Overview of the result

  • Paper claims: model “unlearning” is often implemented as small weight updates that suppress specific knowledge while preserving overall performance.
  • Discussion consensus: quantization can effectively erase those tiny deltas, making the “forgotten” knowledge accessible again in the quantized model.
  • Several commenters liken this to removing a thin layer of censorship rather than erasing the underlying memory.

Unlearning vs. guardrails

  • Distinction:
    • Unlearning = trying to make the model truly forget certain facts via weight changes.
    • Guardrails = instructing the model not to say certain things, while the knowledge remains.
  • Multiple comments argue most current “unlearning” is closer to “guardrails in weights” – lowering the probability of certain outputs.
  • From an information-theoretic angle, some argue that if information can be recovered by any process (like quantization or clever prompting), it was never really removed.

Threat models, safety, and misuse

  • Concern: if unlearning is fragile, models “cleaned” of harmful or copyrighted content may still leak it via quantization or other transformations.
  • Specific risks mentioned: instructions for drugs, poisons, explosives, and other illegal activities.
  • Counterpoint: much of this information is already widely available (e.g., manuals, Wikipedia), and regulators often fixate on AI while ignoring existing channels.
  • Some expect future “quantization-robust unlearning,” but others think quantization is just one of many ways to undo weak unlearning.
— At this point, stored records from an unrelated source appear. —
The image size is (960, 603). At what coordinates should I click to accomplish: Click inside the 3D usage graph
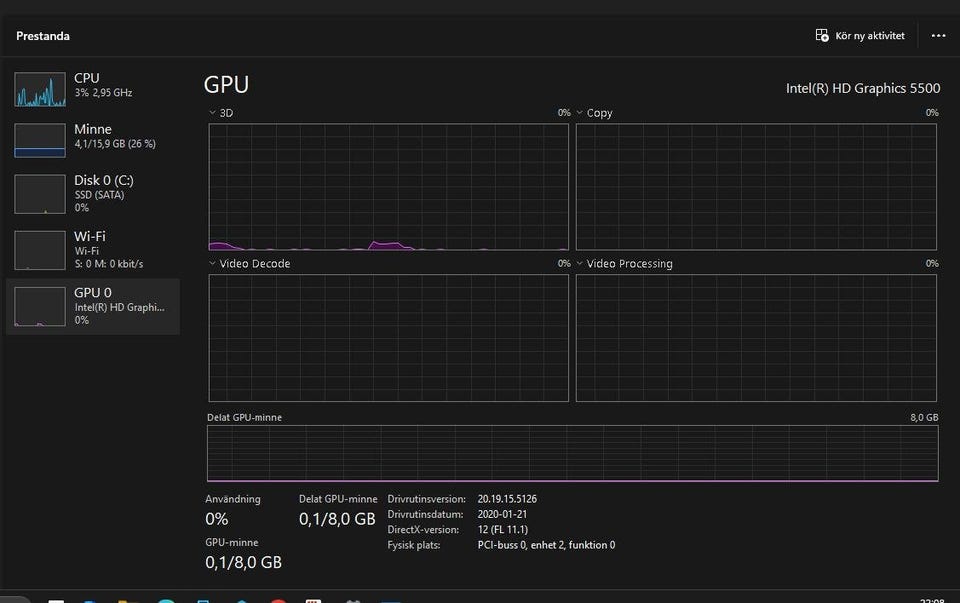coord(388,187)
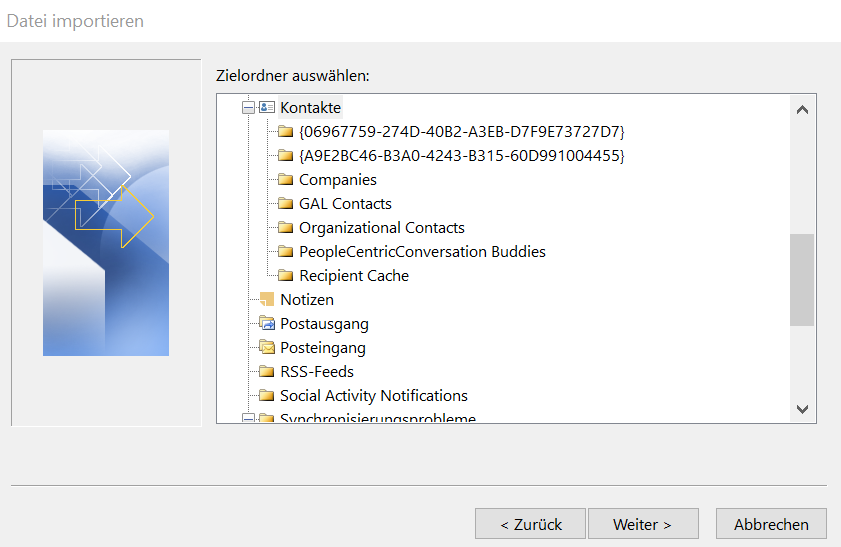Click the Notizen sticky note icon
Screen dimensions: 841x547
[266, 299]
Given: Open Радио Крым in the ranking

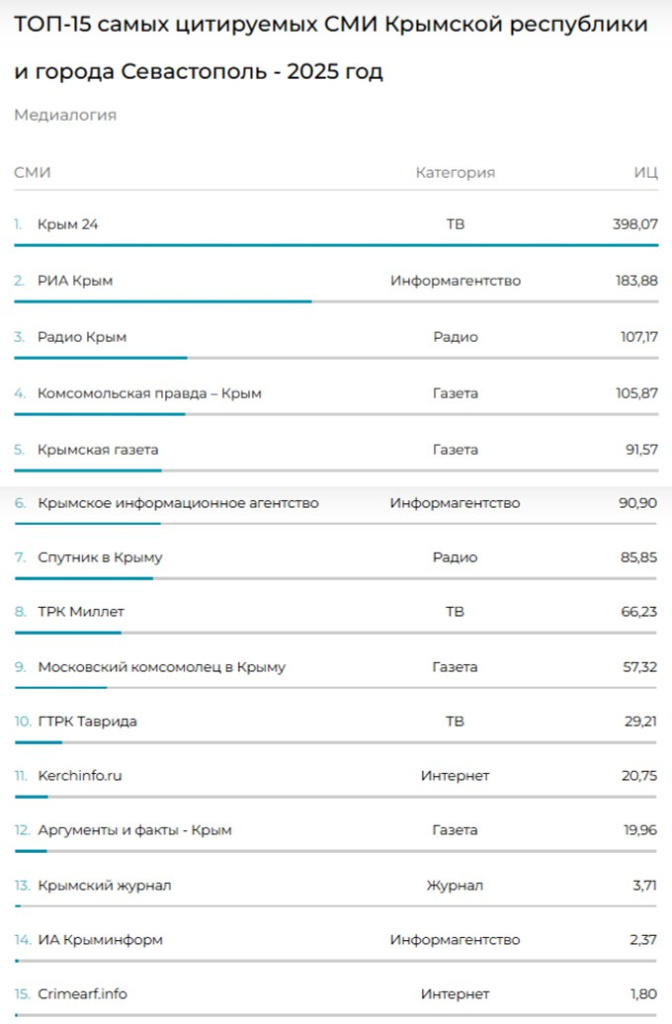Looking at the screenshot, I should pos(82,337).
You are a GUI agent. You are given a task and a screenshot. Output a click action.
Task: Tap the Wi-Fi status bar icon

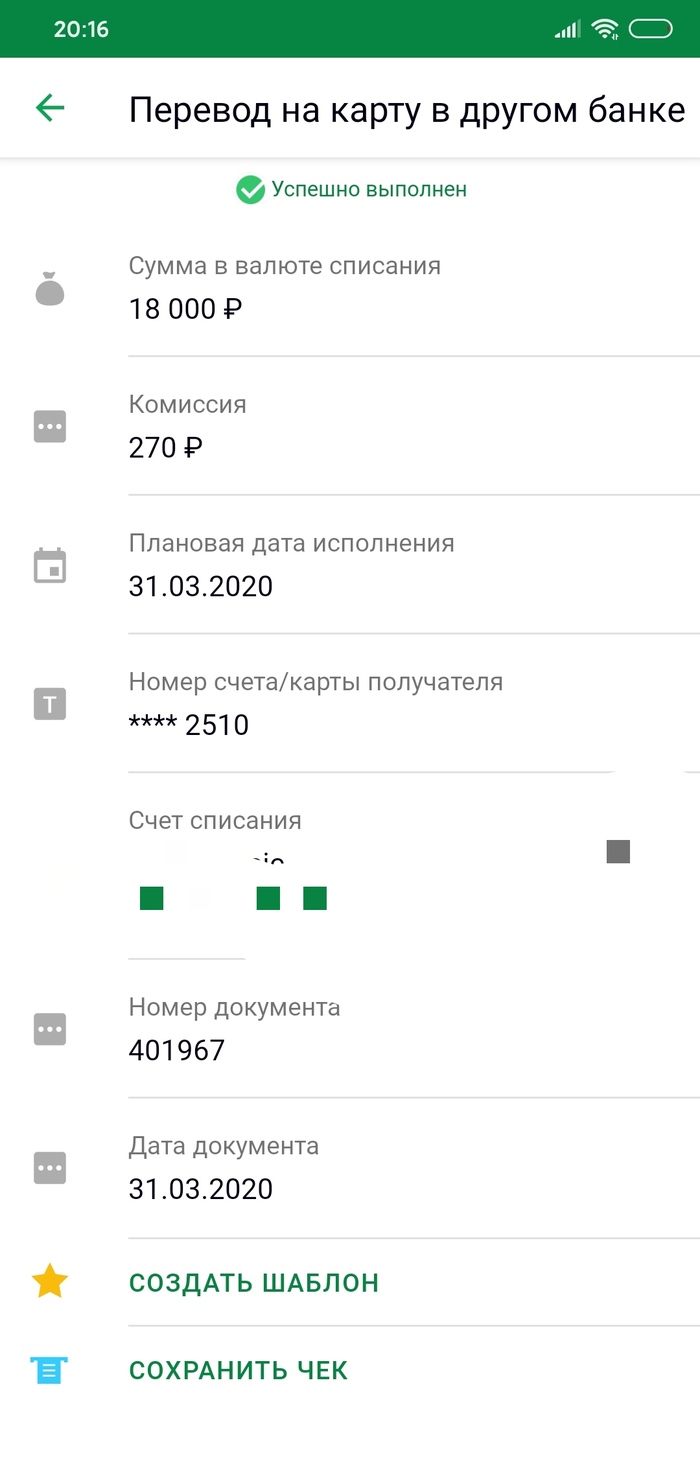[604, 29]
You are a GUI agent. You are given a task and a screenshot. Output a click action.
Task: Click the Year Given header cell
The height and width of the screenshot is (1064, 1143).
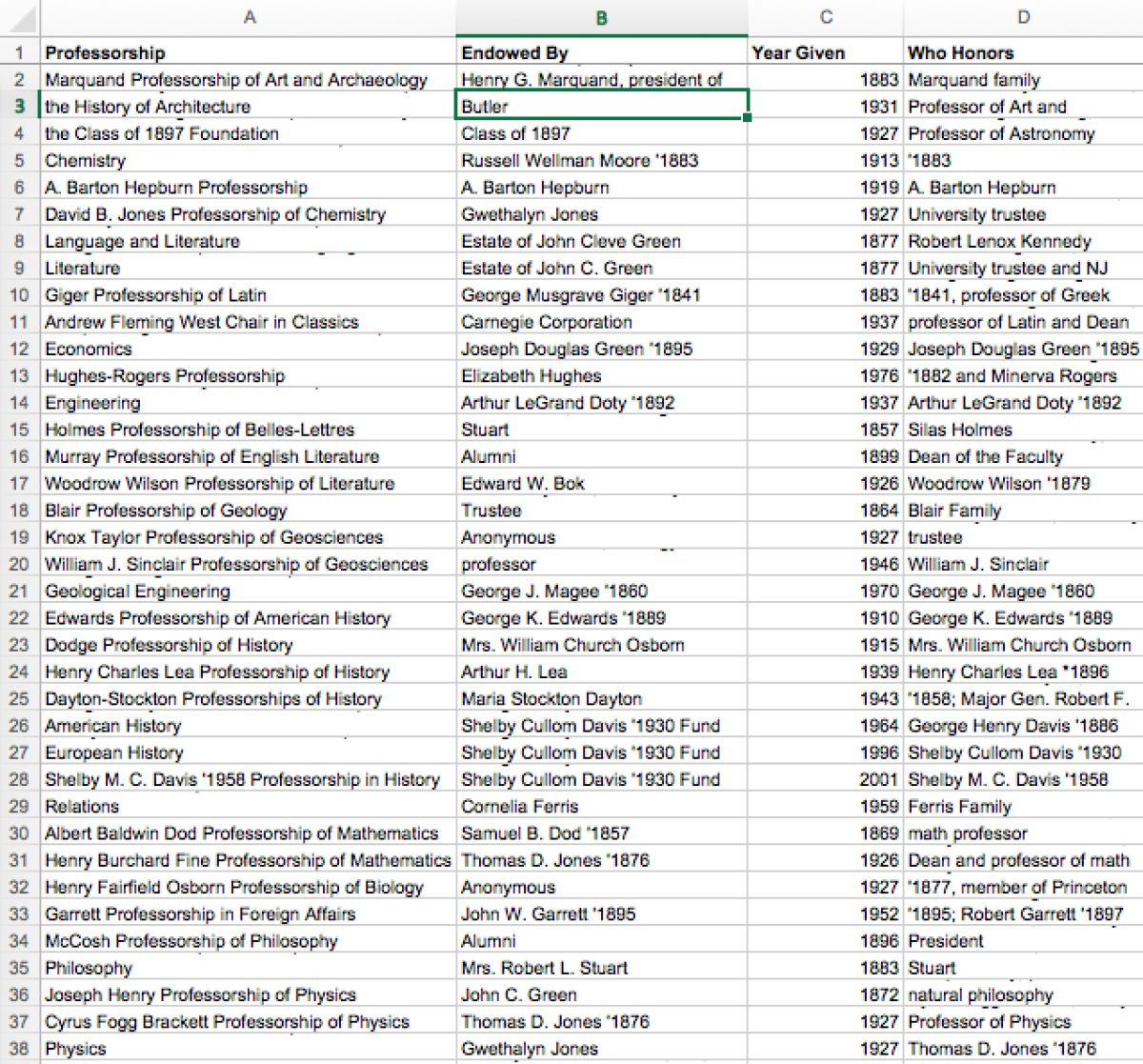826,52
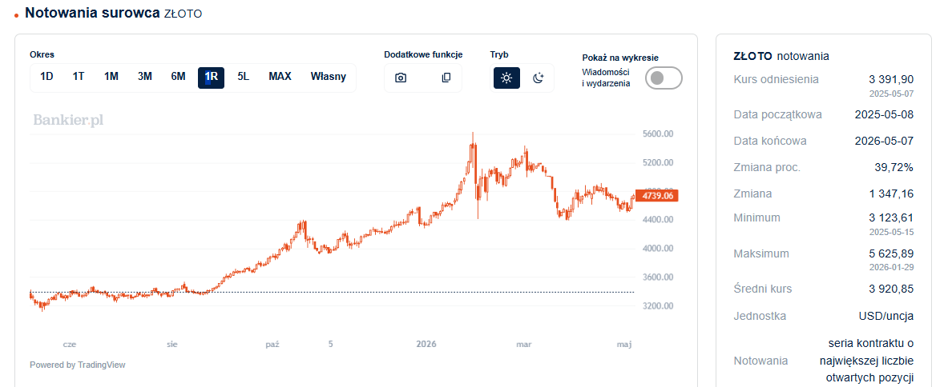Select the 1T period
948x387 pixels.
pos(79,77)
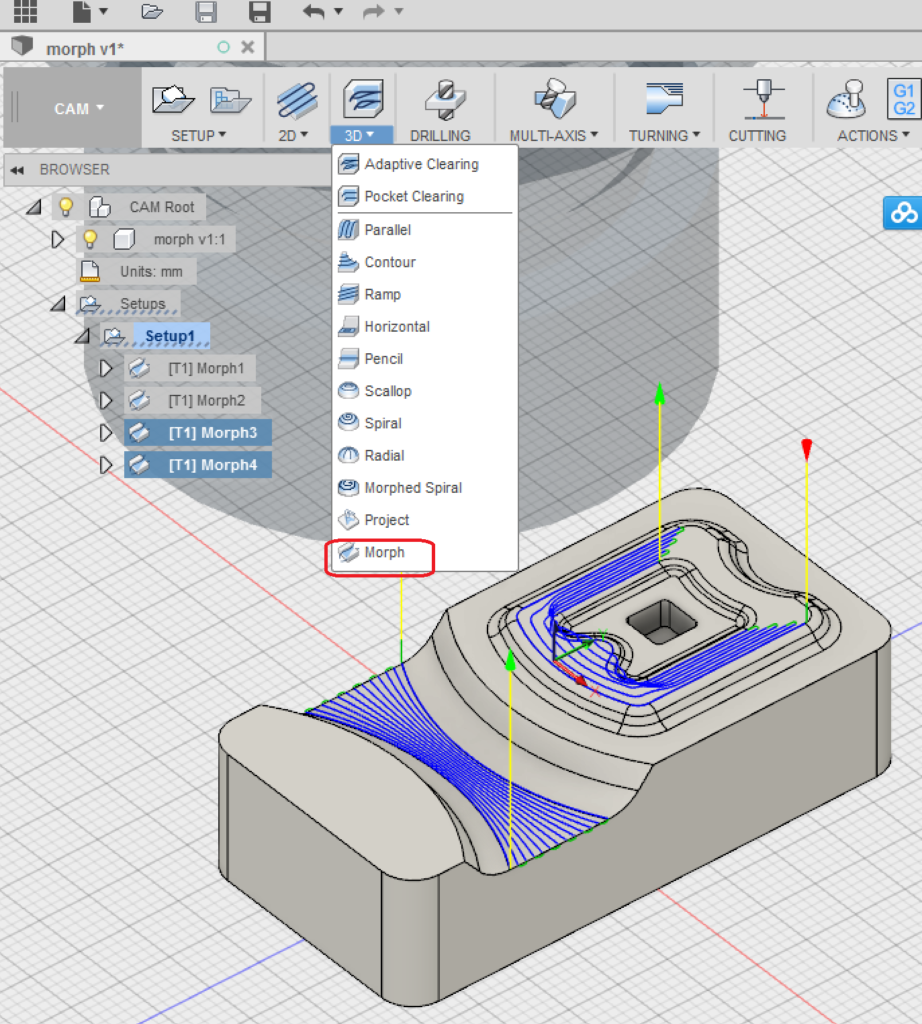Click the G1 G2 post process icon
This screenshot has width=922, height=1024.
(903, 100)
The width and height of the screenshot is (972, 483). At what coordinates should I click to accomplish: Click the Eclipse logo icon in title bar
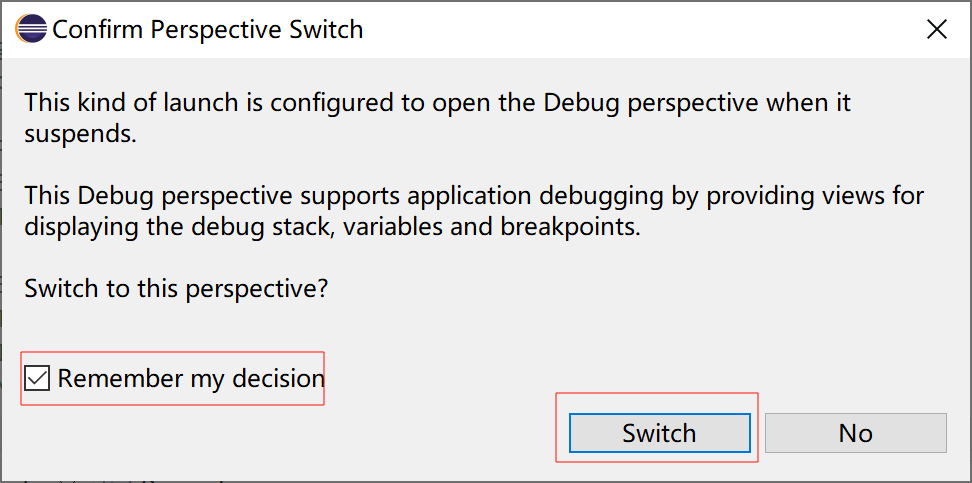click(31, 29)
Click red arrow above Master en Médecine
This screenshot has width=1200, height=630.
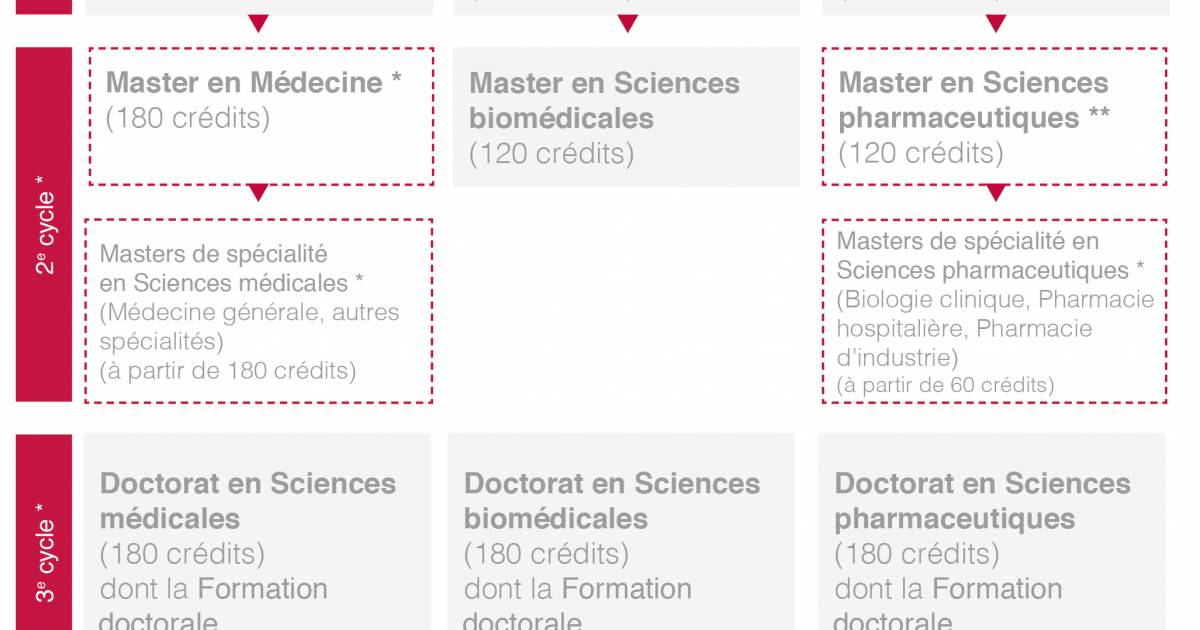point(259,23)
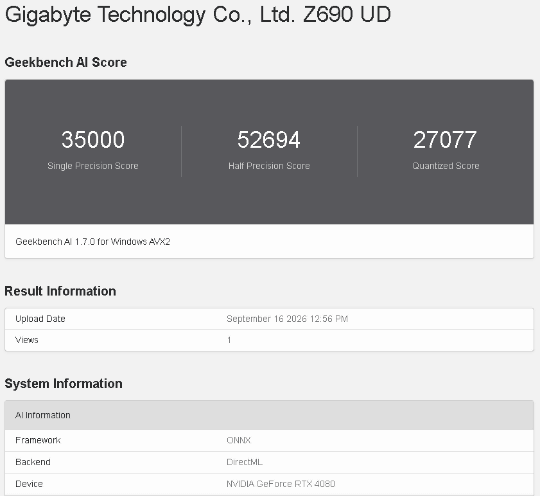540x496 pixels.
Task: Select the 52694 half precision value
Action: [269, 140]
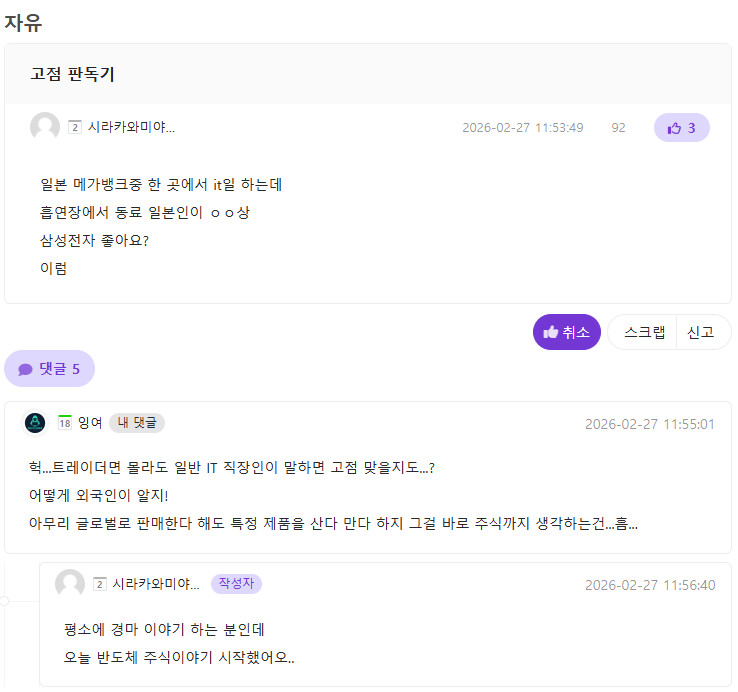738x692 pixels.
Task: Click the reply thread connector circle
Action: tap(4, 601)
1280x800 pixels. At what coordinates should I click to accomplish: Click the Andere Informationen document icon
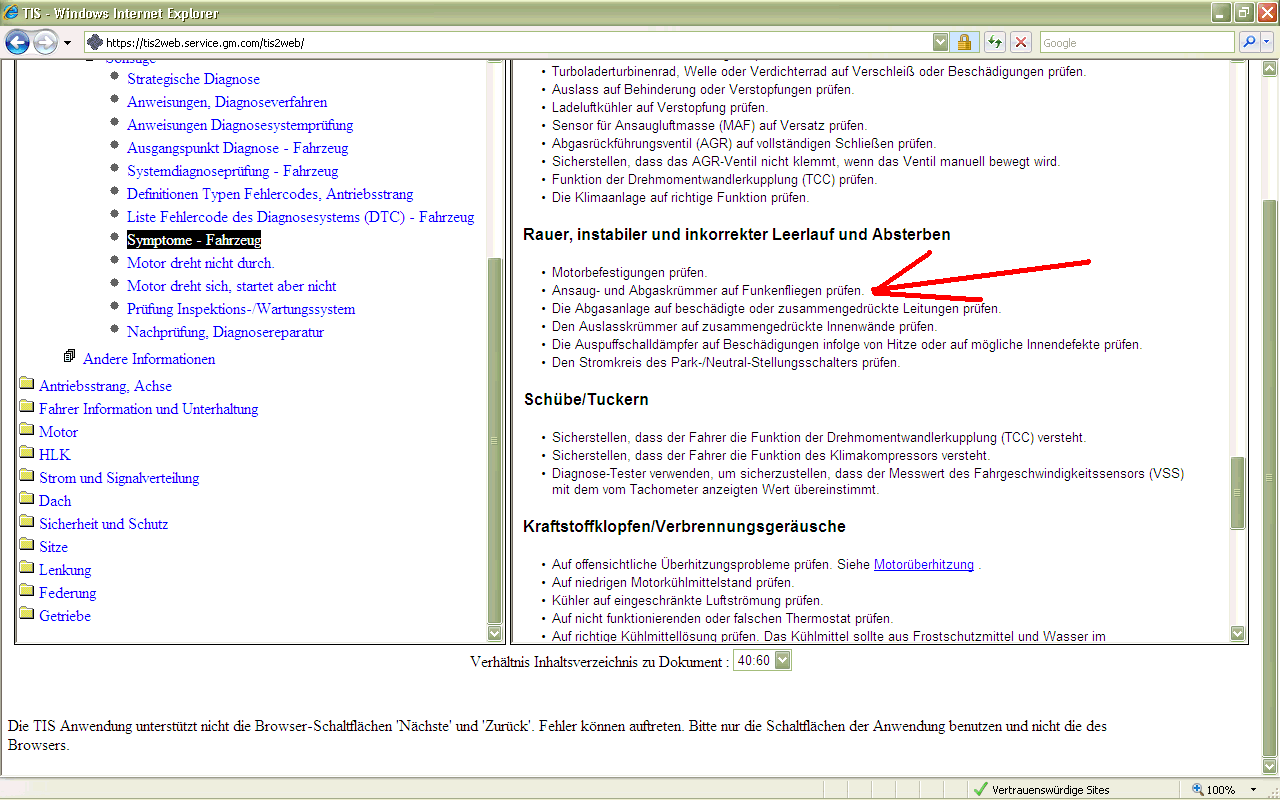tap(69, 357)
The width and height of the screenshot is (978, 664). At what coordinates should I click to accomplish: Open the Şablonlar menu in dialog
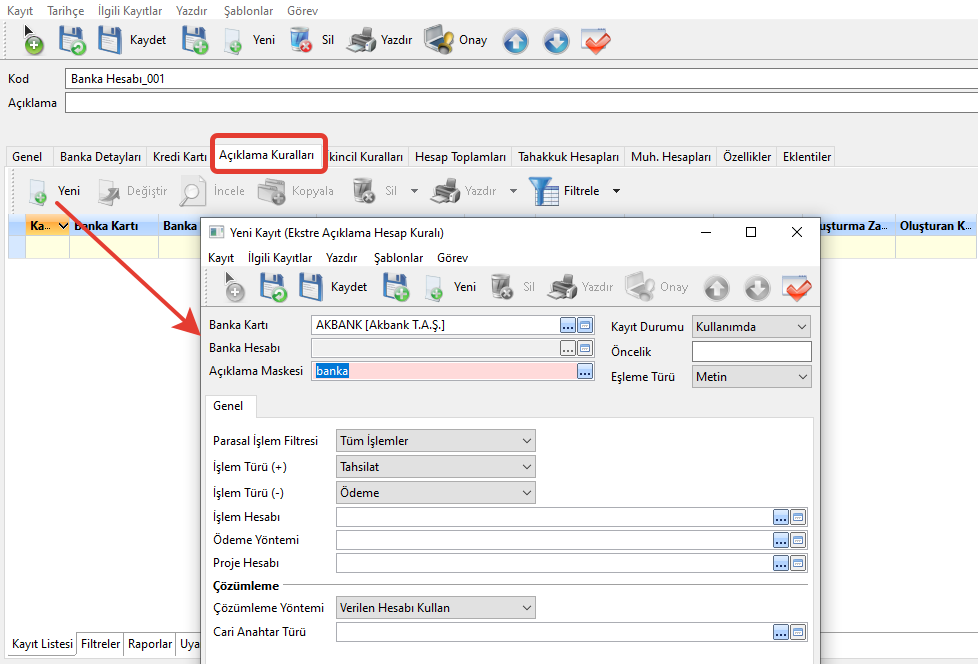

Copyright, data ownership, and ethics

  • Long subthread criticizes LLMs as extracting value from a public good (the internet) without compensating most creators, especially small ones.
  • Others compare this to humans, teachers, or encyclopedias learning from and reselling knowledge, arguing the key issue is verbatim copying and IP misuse, not training itself.
  • There is disagreement on whether current practices are “theft” or transformative fair use; courts and new laws are seen as inevitable.

Broader AI debates

  • Some see this as more evidence that we’re just hacking censorship layers onto “spicy autocomplete,” and that speculative AGI/“superalignment” discourse distracts from present harms.
  • Others argue long-term transformative impact of AI is still likely, analogous (positively or negatively) to past overhyped technologies like 3D printing.

Paper quality and language

  • One commenter criticizes the English of the preprint; others respond that it’s just an arXiv draft, that the writing is acceptable, and that attacking non-native English is unfair or racist.